Text block »
• • • •

A takeover waiting to happen?

Global companies still eyeing Saskatchewan's potash

by Gail Jansen

In 2010 when the Canadian Government stepped into block the proposed BHP takeover of Saskatchewan’s PotashCorp (PCS), many thought that would be the end of it. But the Australian Financial Review recently wrote that “Inside BHP the view is that, within a decade, pure-play fertilizer producers such as PotashCorp and The Mosaic Company will be owned by diversified miners that will have far greater financial firepower to withstand a downturn in price.”

So are diversified fertilizer producers like PotashCorp, Mosaic and Agrium sitting vulnerable to diversified miners? Yes and no, said Colin Boyd.

Boyd, a professor at the University of Saskatchewan’s Edwards School of Business, said that PotashCorp and other Saskatchewan firms have certain vulnerabilities.

• • • •

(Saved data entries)
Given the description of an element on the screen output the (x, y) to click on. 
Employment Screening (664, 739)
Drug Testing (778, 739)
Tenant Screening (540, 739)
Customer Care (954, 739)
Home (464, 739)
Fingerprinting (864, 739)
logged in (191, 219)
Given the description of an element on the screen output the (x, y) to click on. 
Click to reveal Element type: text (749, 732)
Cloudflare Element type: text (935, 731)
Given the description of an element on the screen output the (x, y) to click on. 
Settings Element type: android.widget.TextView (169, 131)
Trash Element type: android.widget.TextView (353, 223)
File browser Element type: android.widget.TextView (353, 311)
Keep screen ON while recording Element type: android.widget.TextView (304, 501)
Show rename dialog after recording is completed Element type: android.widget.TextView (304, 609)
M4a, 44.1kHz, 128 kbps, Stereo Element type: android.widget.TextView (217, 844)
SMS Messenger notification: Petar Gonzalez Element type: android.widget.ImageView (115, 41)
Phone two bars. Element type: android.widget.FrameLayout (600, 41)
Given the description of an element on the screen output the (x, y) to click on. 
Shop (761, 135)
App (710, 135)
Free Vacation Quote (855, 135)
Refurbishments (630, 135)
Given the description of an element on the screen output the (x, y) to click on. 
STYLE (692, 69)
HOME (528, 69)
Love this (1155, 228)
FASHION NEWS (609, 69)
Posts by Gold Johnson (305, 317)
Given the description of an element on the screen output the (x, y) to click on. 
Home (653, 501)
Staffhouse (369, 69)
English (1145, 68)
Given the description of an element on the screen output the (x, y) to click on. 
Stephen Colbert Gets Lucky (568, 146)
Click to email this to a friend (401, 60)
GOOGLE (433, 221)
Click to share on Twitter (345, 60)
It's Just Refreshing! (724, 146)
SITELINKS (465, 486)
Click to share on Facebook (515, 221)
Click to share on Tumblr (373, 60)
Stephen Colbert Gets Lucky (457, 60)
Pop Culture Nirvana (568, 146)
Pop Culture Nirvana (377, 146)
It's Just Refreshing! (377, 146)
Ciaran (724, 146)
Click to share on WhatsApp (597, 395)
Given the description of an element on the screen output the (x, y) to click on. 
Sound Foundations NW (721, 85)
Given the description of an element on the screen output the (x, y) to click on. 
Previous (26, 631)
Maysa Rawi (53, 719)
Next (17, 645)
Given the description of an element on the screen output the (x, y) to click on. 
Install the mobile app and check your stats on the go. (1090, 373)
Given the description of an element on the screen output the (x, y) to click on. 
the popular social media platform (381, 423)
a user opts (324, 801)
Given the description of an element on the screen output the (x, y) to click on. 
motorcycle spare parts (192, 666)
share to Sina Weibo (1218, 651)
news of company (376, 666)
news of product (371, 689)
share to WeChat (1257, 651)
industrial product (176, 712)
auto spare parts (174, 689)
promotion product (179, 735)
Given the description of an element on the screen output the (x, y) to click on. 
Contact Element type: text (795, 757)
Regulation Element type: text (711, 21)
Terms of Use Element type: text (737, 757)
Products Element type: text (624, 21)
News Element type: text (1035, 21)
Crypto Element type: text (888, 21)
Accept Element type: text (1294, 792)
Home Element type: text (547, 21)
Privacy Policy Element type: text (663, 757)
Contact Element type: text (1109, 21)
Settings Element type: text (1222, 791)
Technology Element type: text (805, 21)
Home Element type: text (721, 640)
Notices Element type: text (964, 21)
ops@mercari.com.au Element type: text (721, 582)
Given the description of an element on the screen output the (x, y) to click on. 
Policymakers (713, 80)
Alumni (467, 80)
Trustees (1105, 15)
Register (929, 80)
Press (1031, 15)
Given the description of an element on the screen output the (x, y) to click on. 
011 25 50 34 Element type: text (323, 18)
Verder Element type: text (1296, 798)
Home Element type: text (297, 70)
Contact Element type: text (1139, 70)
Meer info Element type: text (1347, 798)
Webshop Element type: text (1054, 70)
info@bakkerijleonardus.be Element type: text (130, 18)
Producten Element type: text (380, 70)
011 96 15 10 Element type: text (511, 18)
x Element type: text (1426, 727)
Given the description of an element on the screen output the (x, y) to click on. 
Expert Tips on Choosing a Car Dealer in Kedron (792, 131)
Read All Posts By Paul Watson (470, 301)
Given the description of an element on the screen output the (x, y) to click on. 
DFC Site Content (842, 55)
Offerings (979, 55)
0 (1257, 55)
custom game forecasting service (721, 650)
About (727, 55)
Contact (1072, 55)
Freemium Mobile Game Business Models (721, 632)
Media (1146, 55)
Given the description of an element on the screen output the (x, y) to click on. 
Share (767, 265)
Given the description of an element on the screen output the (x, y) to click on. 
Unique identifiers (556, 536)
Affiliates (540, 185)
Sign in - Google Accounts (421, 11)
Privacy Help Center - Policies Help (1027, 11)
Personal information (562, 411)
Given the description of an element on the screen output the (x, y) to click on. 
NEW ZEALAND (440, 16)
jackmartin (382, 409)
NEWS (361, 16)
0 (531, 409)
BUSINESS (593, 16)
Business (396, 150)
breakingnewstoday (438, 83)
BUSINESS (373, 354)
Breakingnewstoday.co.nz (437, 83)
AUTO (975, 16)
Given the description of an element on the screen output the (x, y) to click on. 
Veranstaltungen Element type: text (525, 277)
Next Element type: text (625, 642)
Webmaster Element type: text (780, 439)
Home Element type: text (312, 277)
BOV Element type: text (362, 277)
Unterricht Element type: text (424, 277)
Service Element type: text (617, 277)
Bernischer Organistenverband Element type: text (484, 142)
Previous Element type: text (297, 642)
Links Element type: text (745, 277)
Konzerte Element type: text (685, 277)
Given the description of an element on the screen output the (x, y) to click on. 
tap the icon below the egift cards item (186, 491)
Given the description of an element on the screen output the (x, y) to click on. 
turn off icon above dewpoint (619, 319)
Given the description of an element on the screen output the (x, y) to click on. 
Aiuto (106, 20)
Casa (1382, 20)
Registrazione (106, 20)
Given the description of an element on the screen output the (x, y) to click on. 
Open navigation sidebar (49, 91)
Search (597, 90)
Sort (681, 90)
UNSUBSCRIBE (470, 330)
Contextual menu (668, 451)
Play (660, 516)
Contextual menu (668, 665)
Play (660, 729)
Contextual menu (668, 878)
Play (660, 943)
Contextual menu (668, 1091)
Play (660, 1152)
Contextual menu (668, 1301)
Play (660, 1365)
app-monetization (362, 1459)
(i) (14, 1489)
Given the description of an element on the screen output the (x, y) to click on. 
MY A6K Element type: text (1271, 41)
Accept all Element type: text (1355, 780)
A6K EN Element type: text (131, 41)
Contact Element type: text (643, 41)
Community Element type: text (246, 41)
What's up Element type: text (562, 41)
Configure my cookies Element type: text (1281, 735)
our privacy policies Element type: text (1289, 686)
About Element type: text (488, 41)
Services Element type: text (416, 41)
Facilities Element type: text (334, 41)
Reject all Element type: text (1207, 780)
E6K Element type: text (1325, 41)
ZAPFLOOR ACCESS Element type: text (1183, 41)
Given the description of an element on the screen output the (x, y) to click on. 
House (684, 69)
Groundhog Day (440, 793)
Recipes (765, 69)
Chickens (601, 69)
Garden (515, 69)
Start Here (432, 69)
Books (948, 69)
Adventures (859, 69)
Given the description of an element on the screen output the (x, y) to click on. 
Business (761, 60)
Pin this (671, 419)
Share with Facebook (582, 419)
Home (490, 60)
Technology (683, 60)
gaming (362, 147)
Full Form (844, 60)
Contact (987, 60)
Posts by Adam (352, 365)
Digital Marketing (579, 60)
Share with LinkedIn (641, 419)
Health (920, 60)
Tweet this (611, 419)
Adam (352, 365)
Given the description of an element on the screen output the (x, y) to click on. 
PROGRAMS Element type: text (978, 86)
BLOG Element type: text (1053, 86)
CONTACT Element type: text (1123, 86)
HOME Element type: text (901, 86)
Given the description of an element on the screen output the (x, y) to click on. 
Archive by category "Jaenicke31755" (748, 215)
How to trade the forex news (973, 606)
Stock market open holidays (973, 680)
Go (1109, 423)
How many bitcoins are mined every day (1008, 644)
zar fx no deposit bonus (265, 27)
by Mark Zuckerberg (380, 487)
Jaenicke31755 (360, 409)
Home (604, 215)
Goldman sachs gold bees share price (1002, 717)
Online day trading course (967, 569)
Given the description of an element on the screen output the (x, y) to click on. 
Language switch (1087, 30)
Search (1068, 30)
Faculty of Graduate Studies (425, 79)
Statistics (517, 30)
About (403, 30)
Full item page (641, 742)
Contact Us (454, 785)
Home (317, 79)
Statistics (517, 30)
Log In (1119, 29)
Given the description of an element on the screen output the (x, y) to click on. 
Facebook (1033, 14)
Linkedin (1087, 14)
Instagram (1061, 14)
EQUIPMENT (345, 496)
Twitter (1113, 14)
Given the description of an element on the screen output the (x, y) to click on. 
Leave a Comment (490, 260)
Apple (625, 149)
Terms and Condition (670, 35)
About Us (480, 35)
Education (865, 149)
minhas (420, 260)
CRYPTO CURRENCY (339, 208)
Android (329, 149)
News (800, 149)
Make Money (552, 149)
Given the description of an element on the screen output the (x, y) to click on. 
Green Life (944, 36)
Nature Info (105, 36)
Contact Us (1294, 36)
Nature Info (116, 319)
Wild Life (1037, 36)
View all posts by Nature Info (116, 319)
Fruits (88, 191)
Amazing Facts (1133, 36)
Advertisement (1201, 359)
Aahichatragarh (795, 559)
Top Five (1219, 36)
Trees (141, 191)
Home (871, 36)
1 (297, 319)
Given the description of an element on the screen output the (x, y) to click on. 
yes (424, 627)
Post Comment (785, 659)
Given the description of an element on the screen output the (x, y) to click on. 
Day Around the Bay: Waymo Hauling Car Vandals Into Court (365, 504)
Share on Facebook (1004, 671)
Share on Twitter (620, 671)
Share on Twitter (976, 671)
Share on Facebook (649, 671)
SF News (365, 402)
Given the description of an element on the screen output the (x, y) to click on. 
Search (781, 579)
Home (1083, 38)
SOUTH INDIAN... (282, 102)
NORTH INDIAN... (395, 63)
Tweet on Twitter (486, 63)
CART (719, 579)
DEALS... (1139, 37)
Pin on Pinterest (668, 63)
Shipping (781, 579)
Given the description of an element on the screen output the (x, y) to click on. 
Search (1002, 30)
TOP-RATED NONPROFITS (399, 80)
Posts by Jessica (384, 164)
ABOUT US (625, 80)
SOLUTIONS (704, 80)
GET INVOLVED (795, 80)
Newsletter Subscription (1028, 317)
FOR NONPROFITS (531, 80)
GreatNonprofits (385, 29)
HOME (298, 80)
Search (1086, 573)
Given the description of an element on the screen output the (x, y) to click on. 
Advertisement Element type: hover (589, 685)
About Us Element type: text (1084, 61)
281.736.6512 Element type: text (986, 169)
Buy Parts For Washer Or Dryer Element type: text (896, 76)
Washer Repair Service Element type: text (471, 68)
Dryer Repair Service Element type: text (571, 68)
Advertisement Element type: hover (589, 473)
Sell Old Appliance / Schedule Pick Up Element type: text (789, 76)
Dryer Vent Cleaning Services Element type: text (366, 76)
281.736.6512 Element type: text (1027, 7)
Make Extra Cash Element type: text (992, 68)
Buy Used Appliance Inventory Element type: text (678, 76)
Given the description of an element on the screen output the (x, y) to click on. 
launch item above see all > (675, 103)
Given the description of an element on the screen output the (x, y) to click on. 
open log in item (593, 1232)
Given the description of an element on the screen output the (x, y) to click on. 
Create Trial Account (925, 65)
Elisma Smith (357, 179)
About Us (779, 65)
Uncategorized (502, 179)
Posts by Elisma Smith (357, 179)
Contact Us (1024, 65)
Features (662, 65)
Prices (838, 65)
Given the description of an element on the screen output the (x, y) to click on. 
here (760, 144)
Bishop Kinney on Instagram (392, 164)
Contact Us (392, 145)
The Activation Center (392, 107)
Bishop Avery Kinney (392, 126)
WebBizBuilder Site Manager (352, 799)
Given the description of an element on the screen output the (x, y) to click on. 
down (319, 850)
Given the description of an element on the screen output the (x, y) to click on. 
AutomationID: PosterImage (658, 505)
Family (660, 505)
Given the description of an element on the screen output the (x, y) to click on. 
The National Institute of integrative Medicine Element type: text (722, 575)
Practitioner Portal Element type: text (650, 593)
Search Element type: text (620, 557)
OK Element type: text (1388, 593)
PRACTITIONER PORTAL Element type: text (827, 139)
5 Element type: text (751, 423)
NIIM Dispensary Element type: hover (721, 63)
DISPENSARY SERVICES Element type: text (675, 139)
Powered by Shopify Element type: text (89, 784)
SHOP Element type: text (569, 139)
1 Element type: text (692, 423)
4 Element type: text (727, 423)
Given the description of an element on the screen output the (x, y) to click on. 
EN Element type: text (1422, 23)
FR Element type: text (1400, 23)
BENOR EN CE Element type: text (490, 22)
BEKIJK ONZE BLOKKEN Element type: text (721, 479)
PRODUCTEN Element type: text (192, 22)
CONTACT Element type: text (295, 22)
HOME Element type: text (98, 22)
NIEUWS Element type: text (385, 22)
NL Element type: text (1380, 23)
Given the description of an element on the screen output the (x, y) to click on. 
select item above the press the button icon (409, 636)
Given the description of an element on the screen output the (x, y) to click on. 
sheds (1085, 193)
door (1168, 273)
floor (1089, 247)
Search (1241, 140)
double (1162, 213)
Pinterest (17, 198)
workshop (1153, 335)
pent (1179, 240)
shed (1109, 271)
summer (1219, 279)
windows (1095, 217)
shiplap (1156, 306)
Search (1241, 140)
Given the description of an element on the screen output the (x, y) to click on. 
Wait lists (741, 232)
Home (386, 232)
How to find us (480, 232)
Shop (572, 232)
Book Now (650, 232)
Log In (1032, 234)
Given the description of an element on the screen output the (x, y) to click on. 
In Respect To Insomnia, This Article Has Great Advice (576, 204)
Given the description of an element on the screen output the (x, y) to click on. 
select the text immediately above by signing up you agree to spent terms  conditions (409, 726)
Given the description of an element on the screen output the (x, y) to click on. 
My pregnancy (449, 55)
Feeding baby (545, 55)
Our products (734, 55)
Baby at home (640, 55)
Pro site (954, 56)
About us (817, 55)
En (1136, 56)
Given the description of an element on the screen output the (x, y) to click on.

• • • •

Tasks to perform »
- 1) Decide whether each statement below agrees with the potash article. Answer yes or no for each, and quote the words from the article that decide it.
(a) Colin Boyd is a professor at the University of Saskatchewan's Edwards School of Business.
(b) According to the Australian Financial Review, the view inside BHP is that fertilizer producers such as PotashCorp will remain independent over the next decade.
(c) Boyd said that Saskatchewan firms have no vulnerabilities.
- 2) Continue the potash article from its last sentence.

Answers per task »
- 1)
(a) Yes: "Boyd, a professor at the University of Saskatchewan’s Edwards School of Business"
(b) No: "within a decade, pure-play fertilizer producers such as PotashCorp and The Mosaic Company will be owned by diversified miners"
(c) No: "PotashCorp and other Saskatchewan firms have certain vulnerabilities"

- 2)
“Everyone else that’s coming in [to Saskatchewan] are all diversified mining companies, and they’re global,” said Boyd. “So there is a big difference in access to financing, to global fund markets and things like that, and if there were to be a real shake-out you would think that the mining companies would have deeper pockets than the existing firms here.”

Except for the fact, Boyd said, that existing firms all have the benefit of the current royalty structure, which favours brownfield expansions of existing sites over greenfield or new developments.

“For the brownfield people,” said Boyd, “the royalty structure has been set to encourage potash expansion. What they can do is they can spend five or six million dollars expanding and write that expansion off against current potash revenue straight away and in essence defer their royalty payments. As opposed to BHP Billiton, who won’t be able to write off any of their [Jansen Lake project] capital costs until the first day they start producing, which will be in four or five years’ time. So it’s quite an advantage to the existing firms.”

Where they lose that advantage, said Boyd, is in staked mineral rights.

BHP holds 14,000 square kilometres of mineral rights in Saskatchewan, most of which, ironically, seem to surround existing PCS mines. That’s a staggering 10 to 12 times as much greenfield rights as PCS holds, and there’s a real possibility that PCS’s shortsightedness may become a BHP advantage.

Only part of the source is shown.